The biggest issue turned out to be a lack of reliability. As the Assure SL’s batteries drained, it would become occasionally incoherent. It would stop auto-locking, fail to auto-unlock when a family member returned home, and sporadically lose connection to the home network. Sometimes I could solve this by rebooting the lock by pulling out a battery and then putting the battery back in. Still, over time I realized the only real solution was to put in four fresh AA’s and wait for the lock to become unreliable again.

In the intervening time, the smart lock category has also improved. Earlier this year, Schlage released the Encode Plus, which uses Apple’s Home Key feature to let you use an iPhone or Apple Watch to unlock the door by tapping.

However, global supply-chain issues meant that the Encode Plus sold out quickly and wasn’t available in stores until recently. (They are now slowly popping up at various locations if you keep an eye out.) I was fortunate to get one from Six Colors reader Eric, who had an extra, and I installed it last week.

Unlocking my front door by tapping my watch to it is pretty awesome. I was even able to set it up by tapping my iPhone on it. The lock works directly with HomeKit, and doesn’t require an extra plugged-in bridge as the Yale lock did. (It also apparently supports the Thread home-device radio standard, which should give it better battery life in the long run.)

As the Yale lock taught me, it’s going to take a while for me to be confident about how good this lock is. So far, mostly so good. The hardware especially feels much more sturdy. The motor that slides the deadbolt seems powerful and reliable in a way the Yale model never did. There’s even a physical key to unlock the door in case of emergencies!

A simple home automation shortcut.

However, there are a couple of areas where the Schlage lock doesn’t match up to the Yale model. Yale’s lock came with a door-close sensor, so the lock would know whether the door was closed or not. Schlage doesn’t, meaning that I can’t tell remotely if the door was left open entirely. (I’m looking into the Eve Door & Window to replace this functionality.)

More importantly, the Home app doesn’t offer an “automatically lock” feature that locks the door after a timeout period. (You can set this in the Schlage app, but I paired the lock directly with HomeKit and the Home app and was reluctant to install the Schlage app for fear that it might adversely interact with the HomeKit setup. However, I eventually did install the app and it seems to have worked just fine.)

HomeKit does offer an Automation that automatically locks the door when there’s nobody left in the house, but just because my son’s playing video games in the back of our house doesn’t mean I want my front door left unlocked.

Fortunately, being a HomeKit lock has its advantages. I was able to create a simple home automation that triggers when the lock is unlocked. The shortcut then waits 120 seconds and… locks the door.

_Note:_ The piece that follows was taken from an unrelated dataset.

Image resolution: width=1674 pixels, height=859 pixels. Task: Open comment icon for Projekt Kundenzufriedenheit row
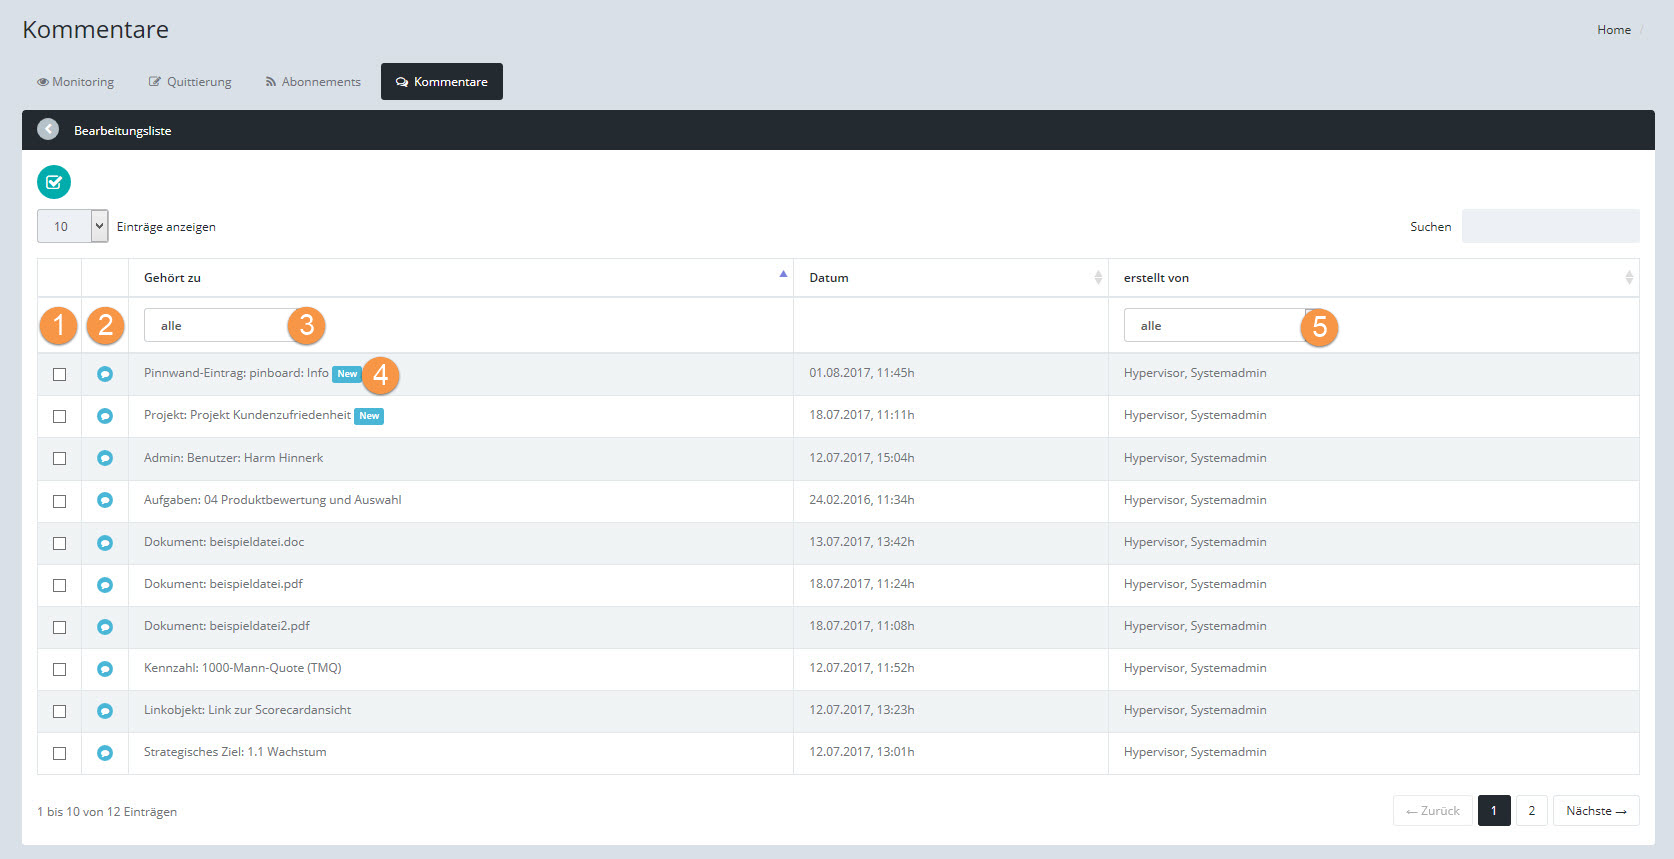105,416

Yes, I’m also using HomeKit’s “if everyone leaves” automation as well as another automation that supposedly unlocks the door when it detects that any of the residents of the house have returned. I’m not entirely confident about how reliable that one will be, but I’ll be monitoring it.

Still… it’s a brave new smart lock world. And Home Key, which works on phones from the iPhone XS generation and newer and Apple Watch Series 4 and newer, works like a dream. The old lock had gotten so unreliable that I was keying in our door code every time I came home. Those days are over.

Now for the final test: To see if this lock behaves well when its batteries run down, and if it warns me to change them before anything bad happens.